Infamous Matt Kassian, now playing for the Ottawa Senators, was a fan favorite
of the Aeros, and my first big influence (literally) into the hockey-loving
world. And besides this period, I can’t really remember much other than that
the Aeros lost this game, and that despite that loss, I had more fun in just a
few hours than I had in the past few months, finding reason to attend another
game…after all, I hadn’t seen them win yet.
Unfortunately,
it wouldn’t be until next season when I saw the Aeros again, but at least they
won that second game I attended, giving me a hunger for another hockey game,
and another, and another. Before you knew it, we had season tickets to the
Calder Cup playoffs, and the season thereafter after losing in the finals to
Binghamton. The hockey addiction had settled in, and the memories were made
game after game. Acquaintances became friends, and friends became second
family. Even the team itself I had come to know personally over the past few
seasons, not something you get with many other sports teams. Through the ups
and the downs, I stayed by the team I’d come to know and love more than Leafs
fans have held onto the hopes of making the playoffs over the past ten years.
This
attachment – no, this ADDICTION, to hockey and the Aeros has made this final
season the most heartbreaking. As the Aeros are unable to renew their lease
agreement that dramatically rose from $24K to $42K because of Les Alexander’s
greediness, hockey is saying goodbye to Toyota Center, and goodbye to Houston,
crushing every fan’s heart that has stood by them until the very end. Though I
may not be one of those old Canadian immigrants, shaking their canes at Toyota
Center shouting “You killed hockey! Gordie Howe played here and you youngins
will never appreciate this history like I do! I was attending hockey games while
you was still in diapers!” I will be that girl, standing on the stones outside
Toyota Center that read “Loyal Rockets fan” with a chisel stabbing away and
engraving “FUCK YOU LES” so large Google Maps will see it. And as much as I
would never WISH anything bad to happen to the Rockets or greedy bastard, money-hungry,
soul-crushing, overall no-shit-giving, it’s “just business” asshole that is Les
Alexander…I wouldn’t cry if his brand new scoreboard fell on him and he finally
realized he can’t take that money to the grave.
Yes, I’m
upset.

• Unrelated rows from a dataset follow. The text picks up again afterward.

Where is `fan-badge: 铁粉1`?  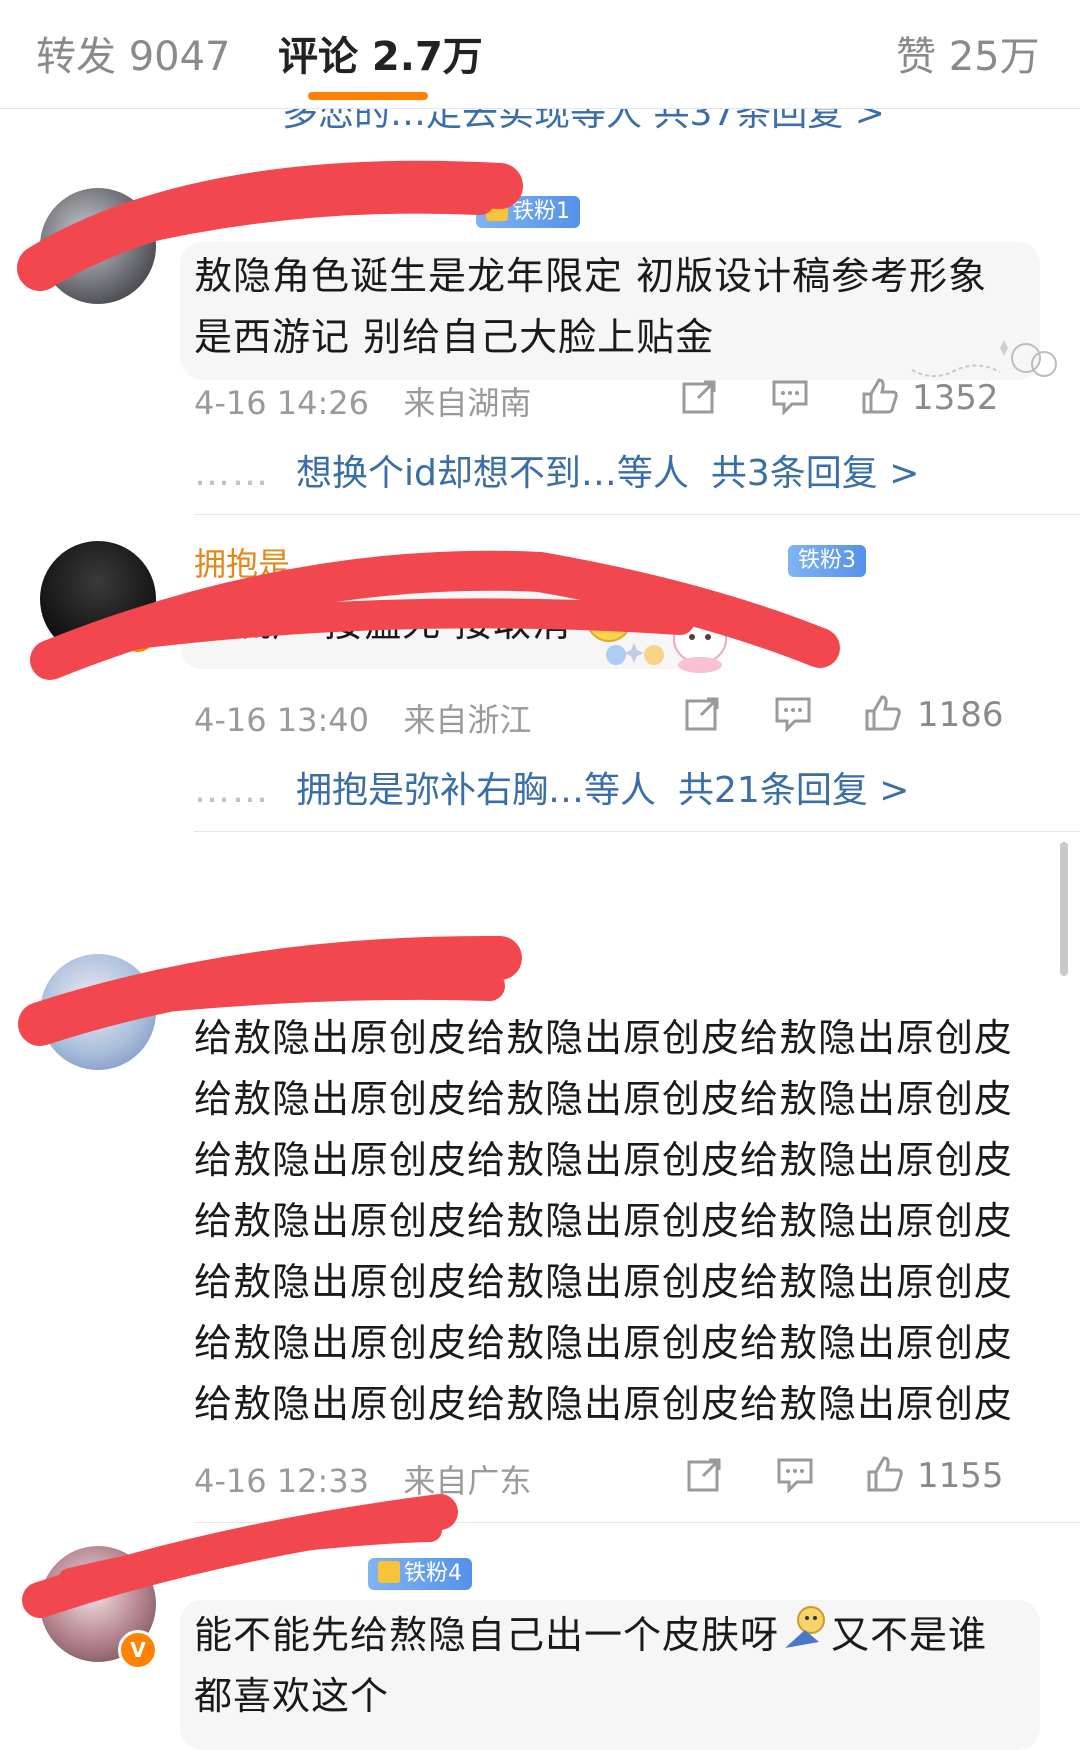
fan-badge: 铁粉1 is located at coordinates (528, 212).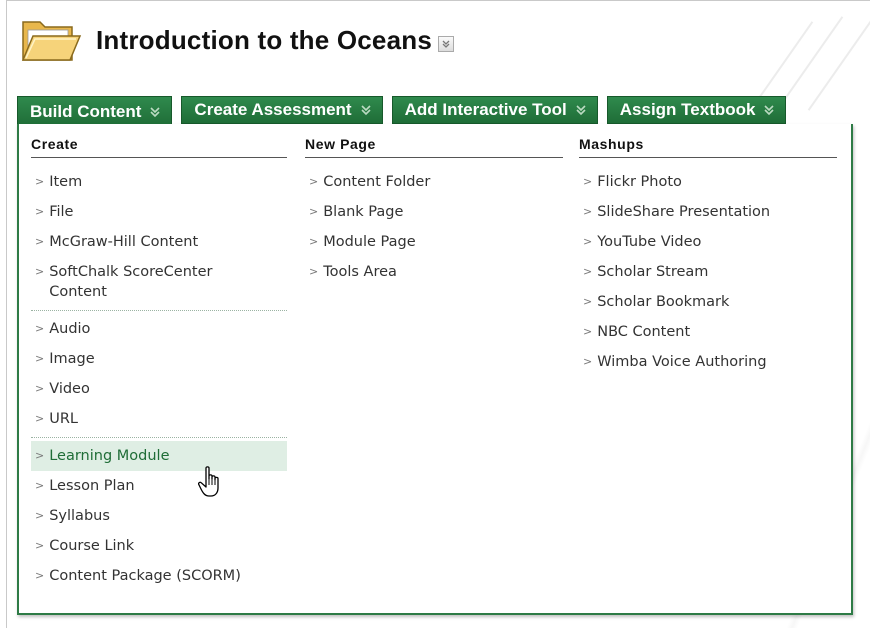  Describe the element at coordinates (688, 110) in the screenshot. I see `assign-textbook-label: Assign Textbook` at that location.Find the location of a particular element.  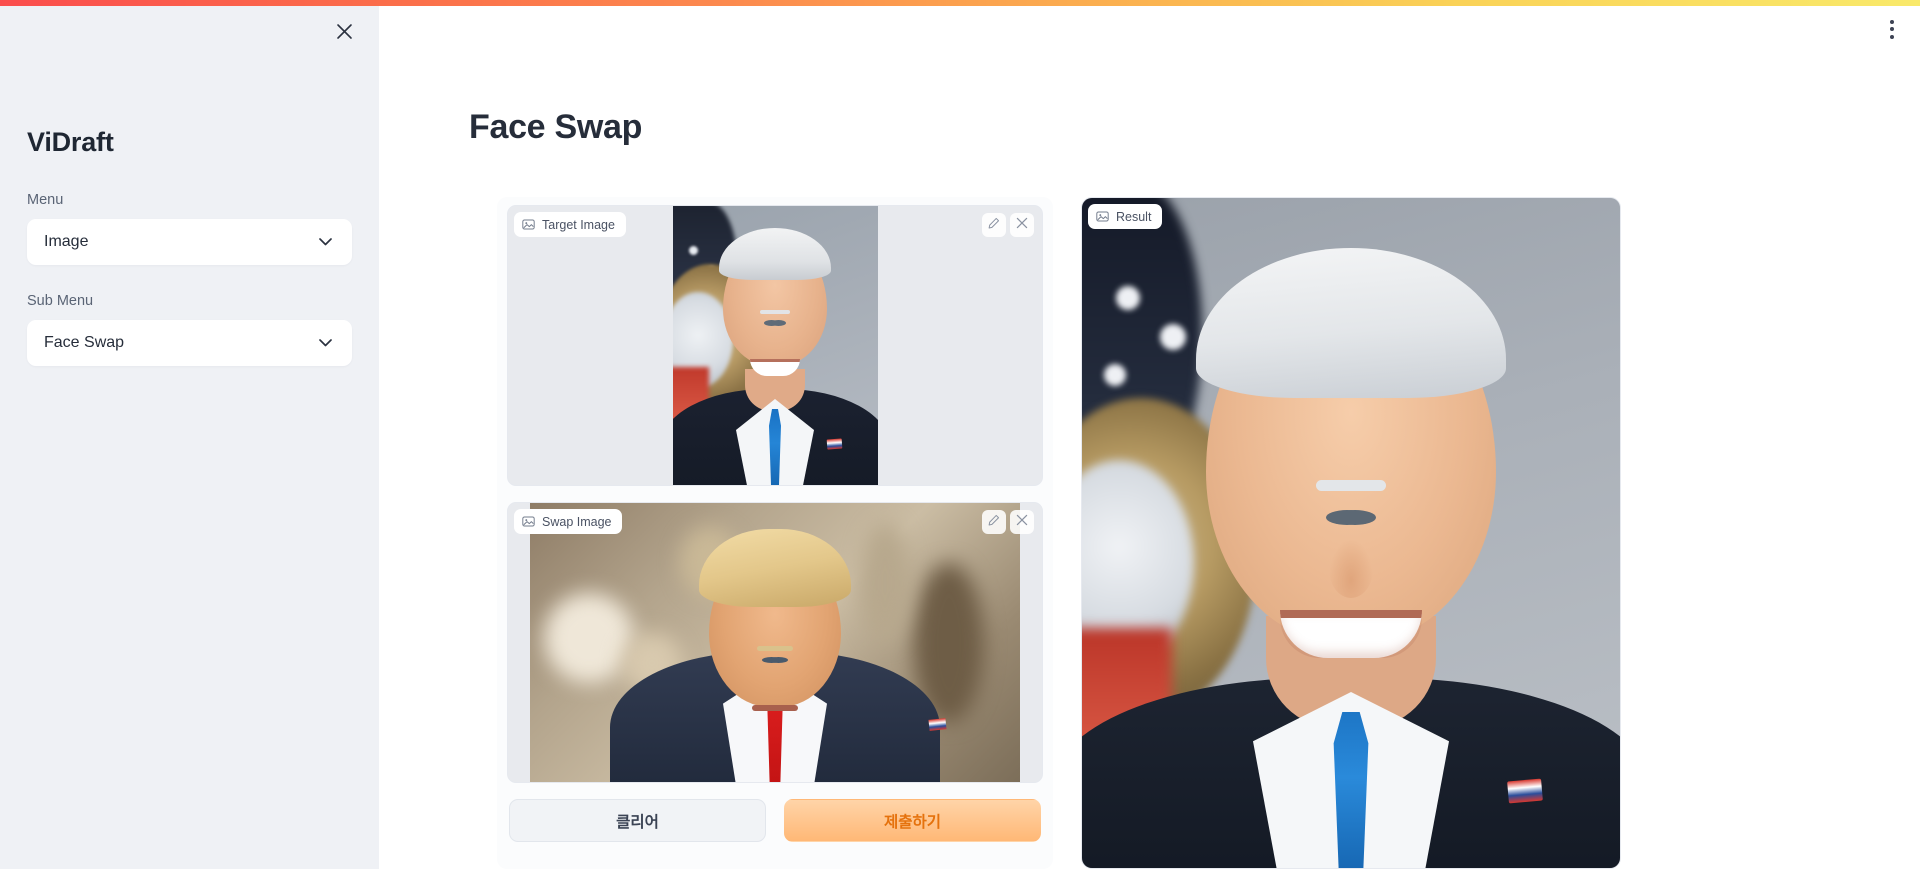

sidebar-content: ViDraft Menu Image Sub Menu Face Swap is located at coordinates (190, 260).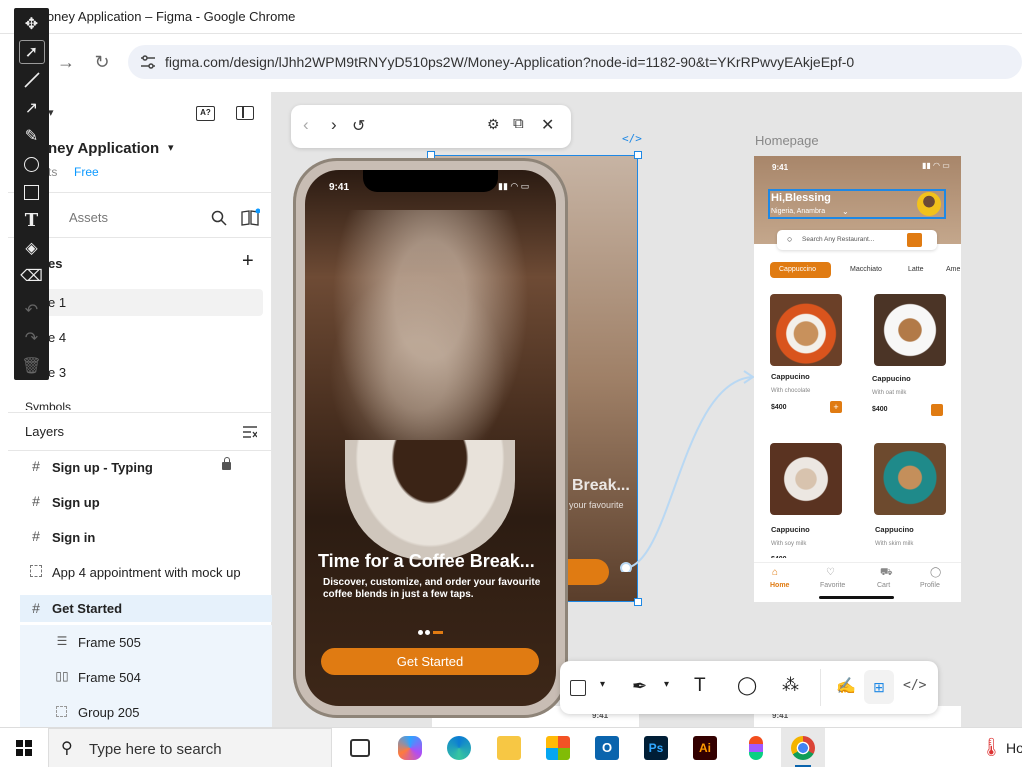 This screenshot has height=767, width=1022. What do you see at coordinates (148, 62) in the screenshot?
I see `site-settings-icon` at bounding box center [148, 62].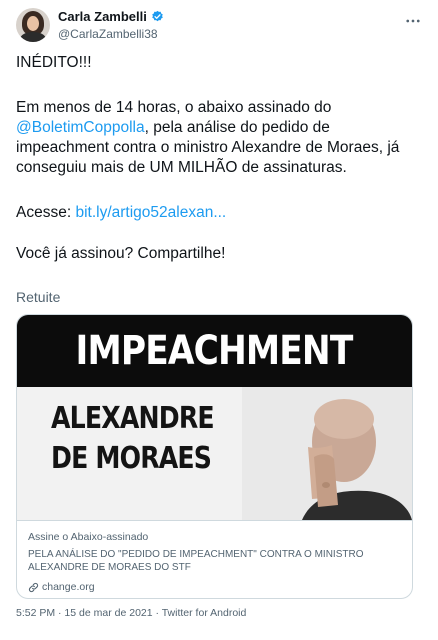 This screenshot has width=438, height=640. I want to click on access-label: Acesse:, so click(46, 212).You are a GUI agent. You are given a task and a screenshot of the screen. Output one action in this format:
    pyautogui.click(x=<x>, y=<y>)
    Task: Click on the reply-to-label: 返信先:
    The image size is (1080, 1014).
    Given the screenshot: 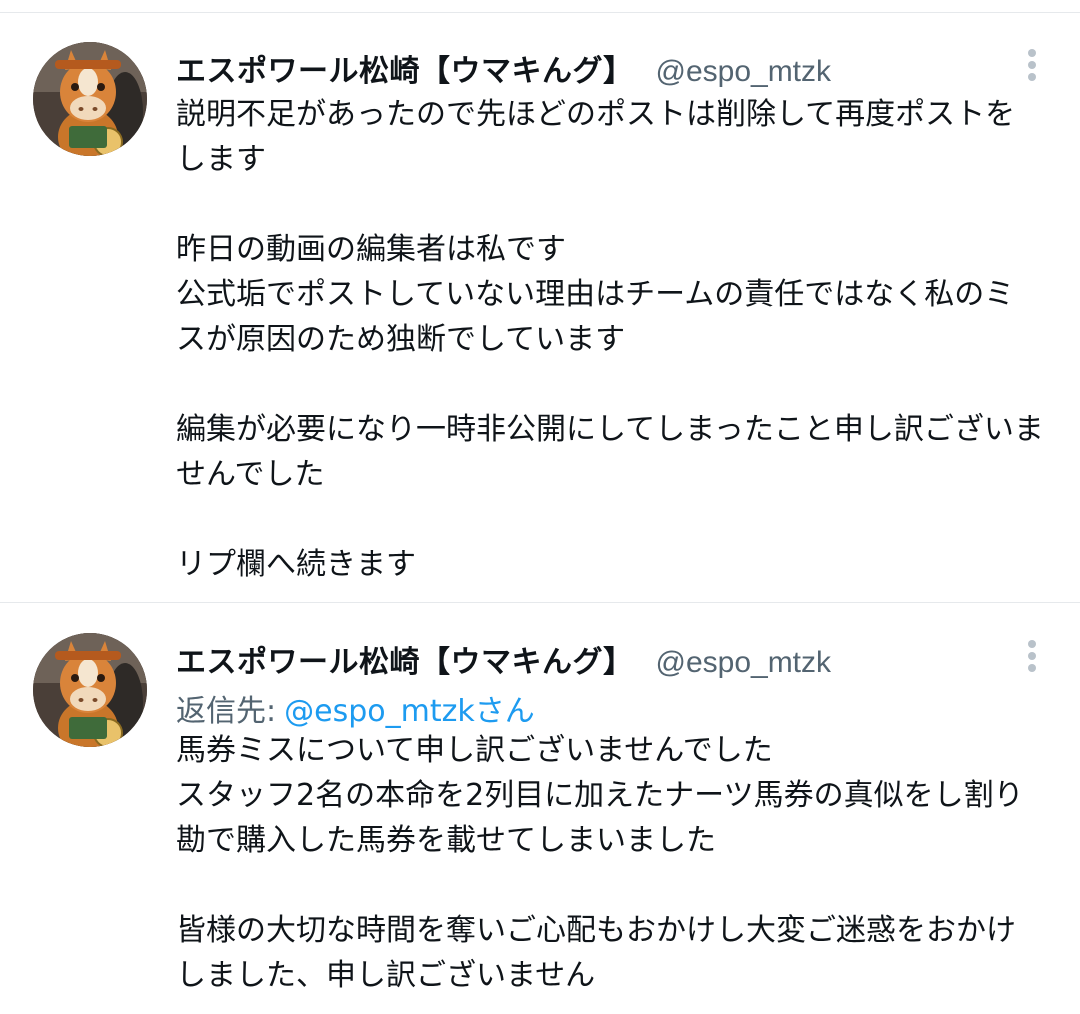 What is the action you would take?
    pyautogui.click(x=226, y=712)
    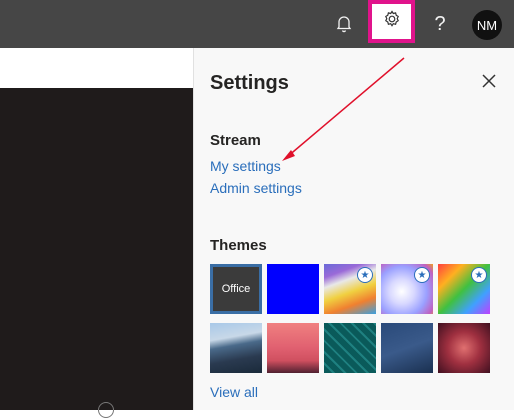 The width and height of the screenshot is (514, 418). Describe the element at coordinates (257, 24) in the screenshot. I see `top-bar: ? NM` at that location.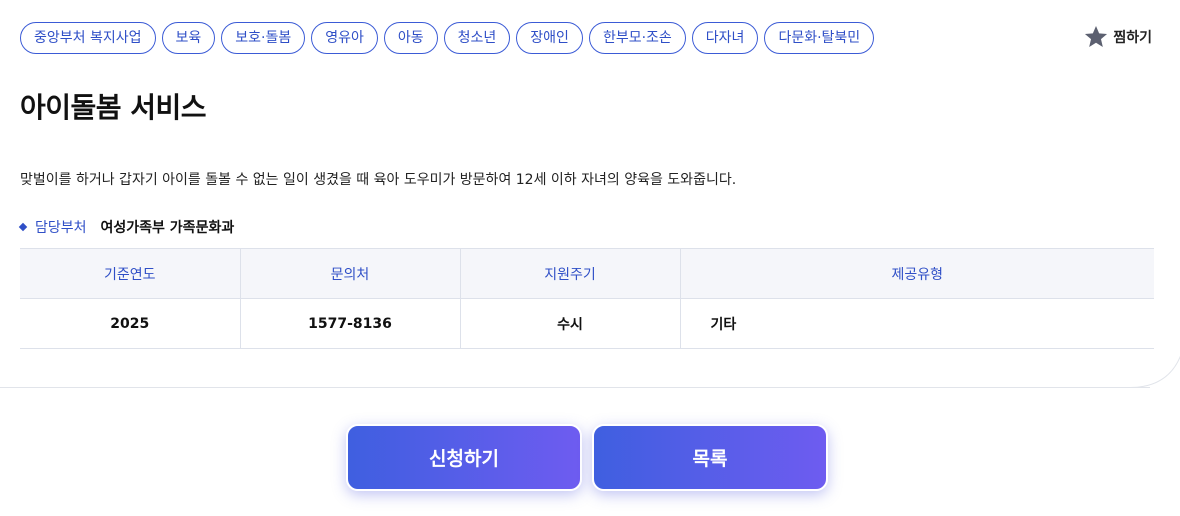 This screenshot has height=516, width=1180. What do you see at coordinates (61, 228) in the screenshot?
I see `department-label: 담당부처` at bounding box center [61, 228].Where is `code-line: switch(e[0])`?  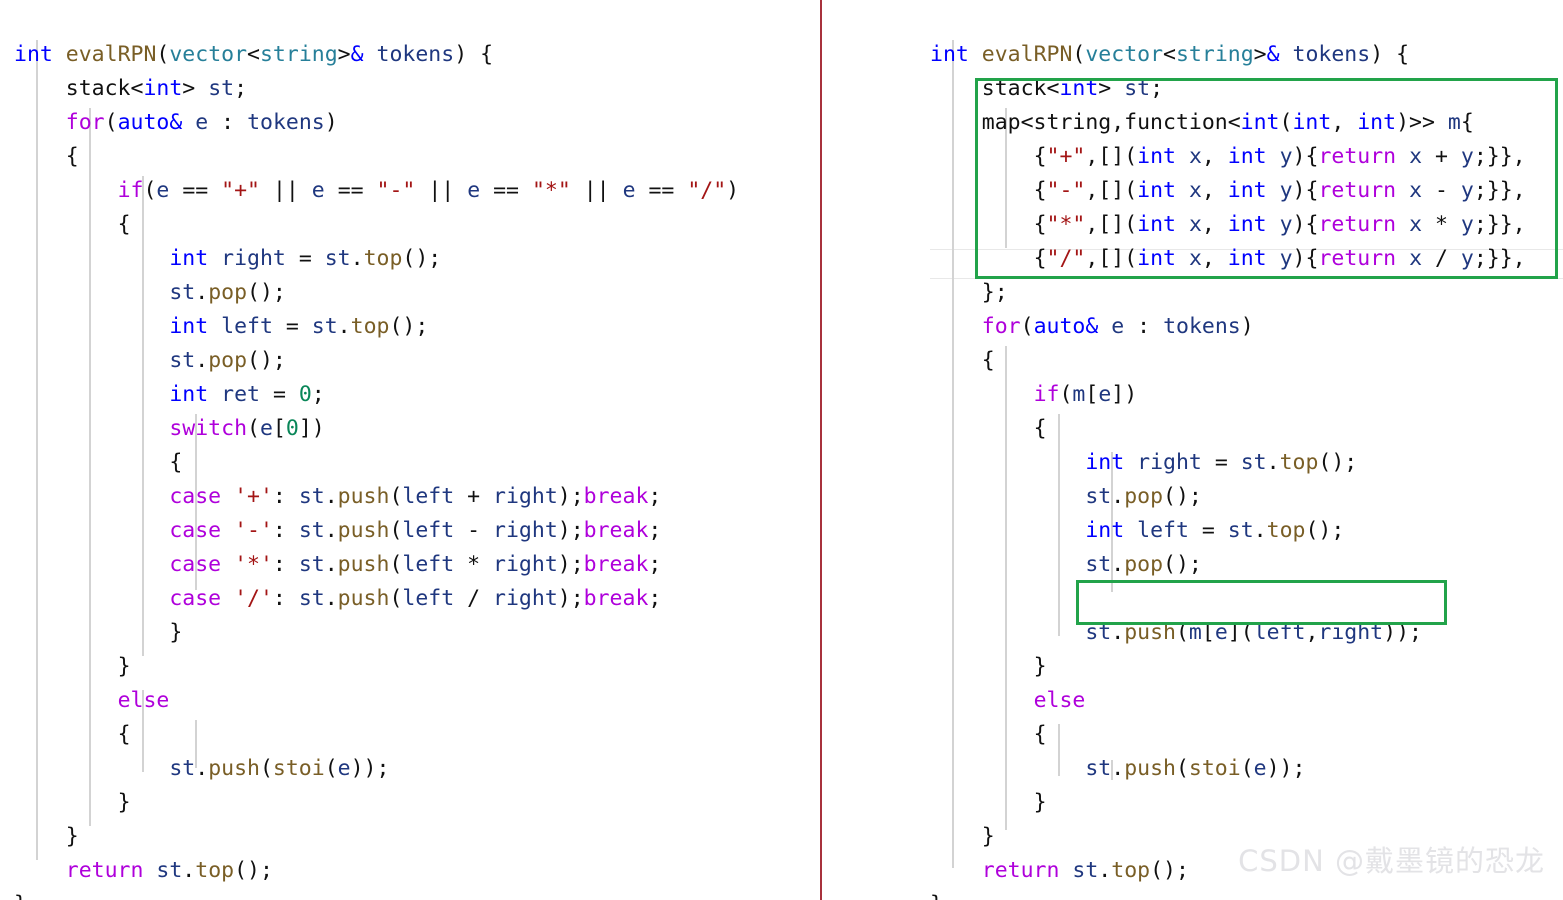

Yes, I’m spiteful. Yes, I have cried enough to fill a bucket full
of tears to shove Alexander’s face in and watch him drown in my sorrow. No, I
have not given up hope that hockey will return to Houston. As we sit together
in watch parties, cheering for the Rockets to lose every game from here until
eternity, I believe we all hold out hope that one day the Aeros will return to
Houston. We’ve had them once, we’ve had them twice, and perhaps a third time is
all we need to realize that hockey belongs in Houston, and the Aeros are meant
to stay. We’ll be waiting for the return of the Aeros. Waiting to return to our
seats – whether they be glass seats, center ice, or end zone – and say hello to
our old friends again while we drink away at overpriced beer. Waiting to stand
on our feet as we ring our cowbells and watch a rival goalie die a little
inside after every goal while we chant our chants. Waiting to hear “Return your
tables to an upright lock position, we’re coming in for a landing” one more
time. We’ll be waiting with open arms and sticks in hand, ready for a hockey
hug when the Aeros come back to Houston.